Now to the question, the answer is “THERE IS NO PLACE FOR PHYSICAL ABUSE IN A RELATIONSHIP”. No normal human being should have that in their head. If there is a problem of disagreement, as two grown adults it should be discussed; a time where both people in a relationship come together to identify their problems and seek ways to amicably resolve it.

That is how to do it, that is the normal way things are done. It should not reach a point where things are being used to hurt each other or a person is beaten up and ends up with scars, just because there was a little argument here or there.

Perhaps you are in an abusive relationship, and leaving seems difficult because of obvious reasons like; fear of retaliation, stigma from friends and the society, fear of being alone. And a situation where children are involved, fear of leaving the children behind.

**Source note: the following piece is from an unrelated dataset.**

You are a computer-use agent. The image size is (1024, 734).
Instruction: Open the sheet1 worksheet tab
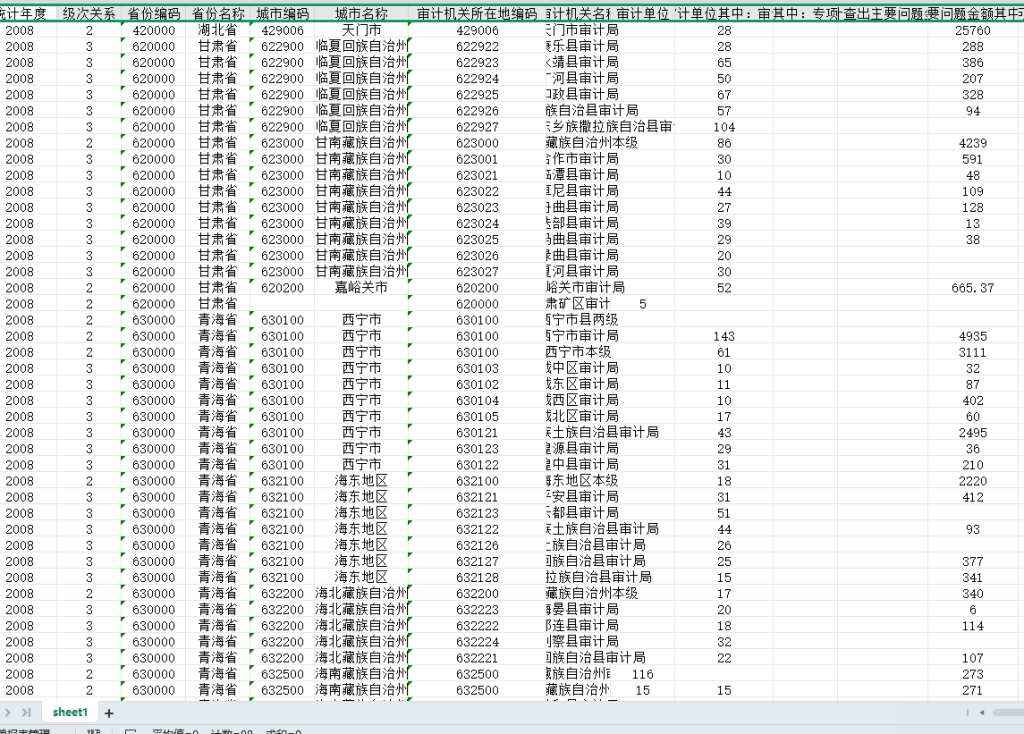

It is normal to fear and to be disturbed. But here is another question. “What is fear, if there is no life”? Who will my children have if I am no longer here? This and many more questions should make you think of solutions to the problem. Talking to friends, government agencies and talking it out with your partner in terms of seeking professional help should be discussed. Do not settle for abuse in a relationship.

Physical abuse has no streak of good in it. Apart from the obvious bodily scars the receiving partner has to show for it, there is a psychological part to it which is low self esteem. Research and observation has indicated that people who are physically abused, have low self esteem. They do not seem to perform well in the society. They find it difficult to connect and have a relationship with others. And this becomes a problem not just to their family but also the society.

For parents, the very important reason you should not allow physical abuse is that, you do not want to produce children who will hurt others that will hurt others and many more. You do not want to breed a cycle or generation of abusers.

Never give room for abuse in a relationship. Do not think it, allow it, accept it or settle for it.